The disagreement, LeCun said, boils down to your faith in people. He trusts world institutions as a way to keep AI safe. Hinton worries that repressive governments could use robot soldiers to perpetuate atrocities, while LeCun actually sees a potential upside in the use of autonomous weapons.

“Ukraine makes massive use of drones, and they’re starting to put AI into it. Is it good or is it bad? I think it’s necessary, regardless of whether you think it’s good or bad,” said LeCun. “… It’s the history of the world, you know? Who has better technology? Is it the good guys or the bad guys?”

Armed with that mix of optimism and inevitability, LeCun opposes regulation on basic AIresearch. His main note of caution is against super intelligence, which is still very far off, he said. Instead, he and Meta are focused on robots that can do basic household tasks. Dhruv Batra, who oversees Meta’s robotics lab, is working to create a helpful, autonomous domestic robot. While Batra was eager to show CBS Saturday Morning how much his team has developed, he conceded that it’ll be a long time before robots are cleaning and managing household tasks for the general public.

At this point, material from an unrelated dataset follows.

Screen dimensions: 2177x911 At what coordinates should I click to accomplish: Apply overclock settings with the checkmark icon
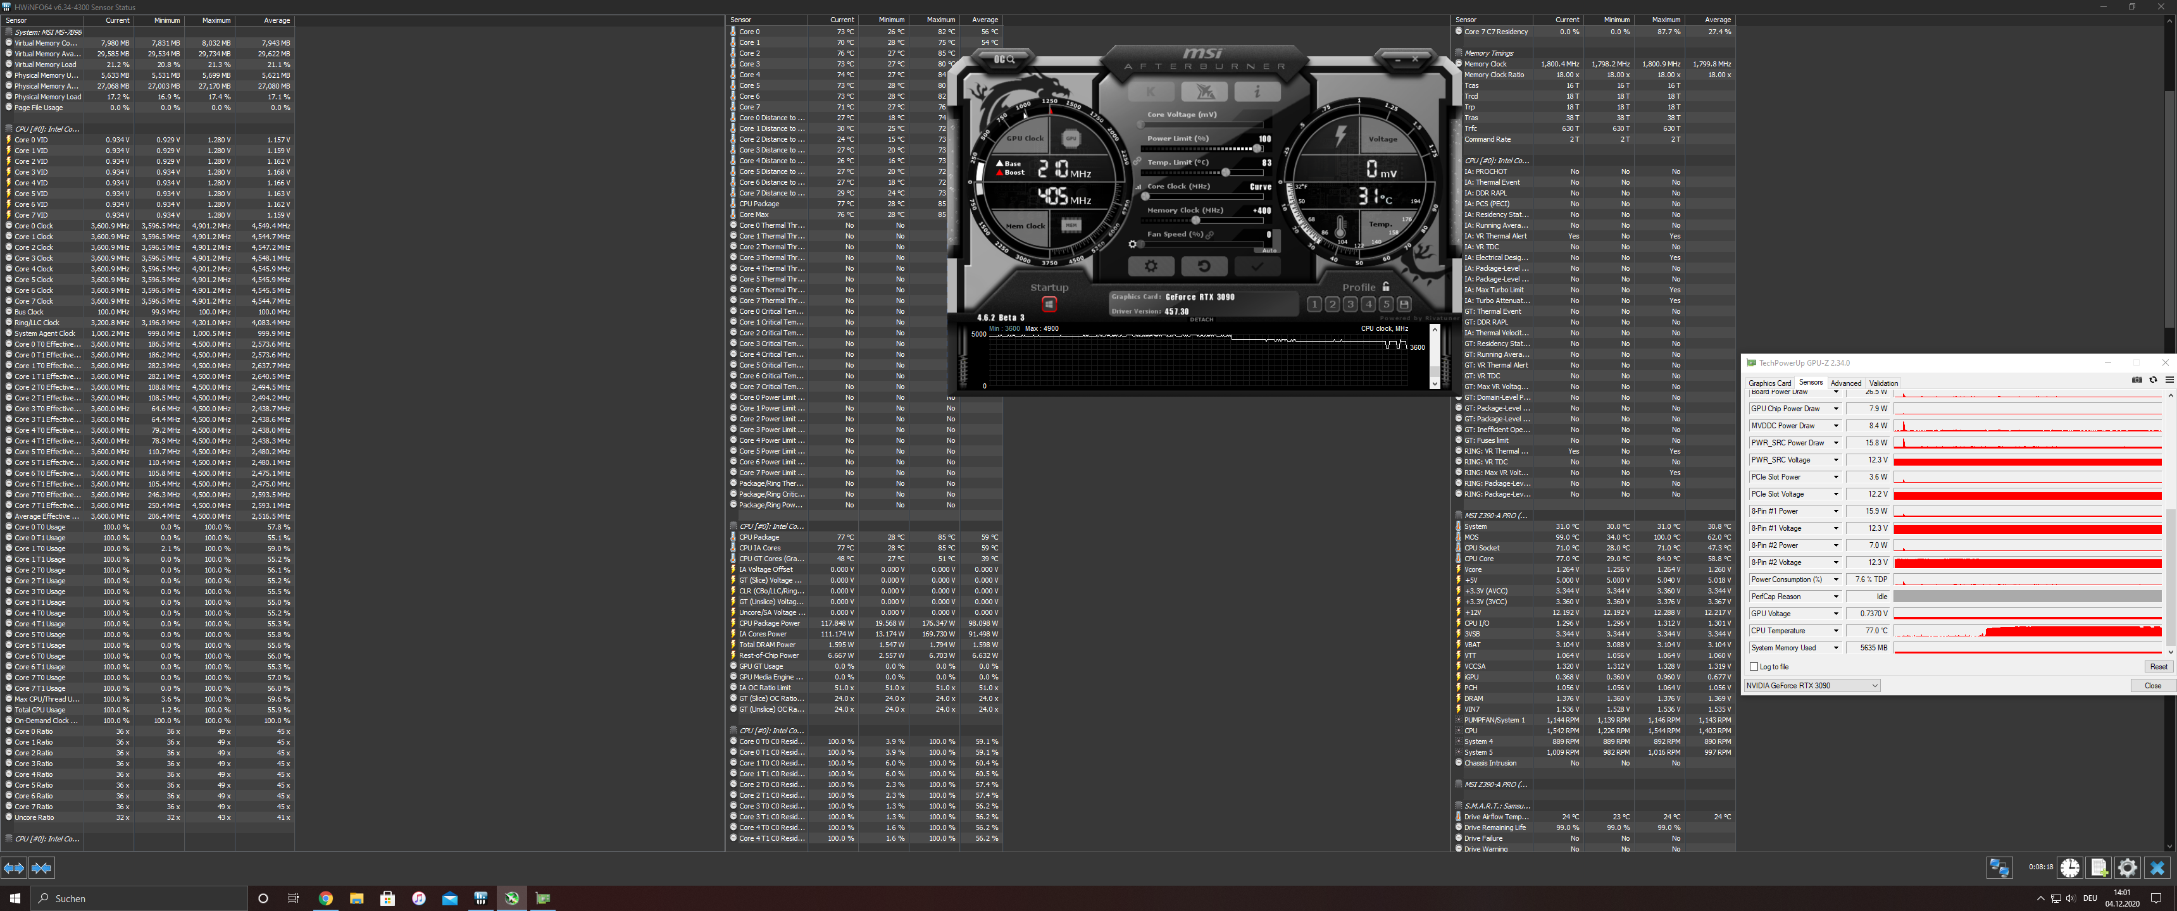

“There’s a whole amount of knowledge that you just consider common sense that we don’t have yet in robots or in AI in general,” Batra said.

Step by step, those skills are being taught as humans choose to pursue superhuman intelligence. But if it’s openly shared, this awesome new force won’t replace us, but empower us, according to LeCun.

“You have to do it right, obviously,” LeCun said. “There are side effects of technology that you have to mitigate as much as you can, but the benefits far overwhelm the dangers.”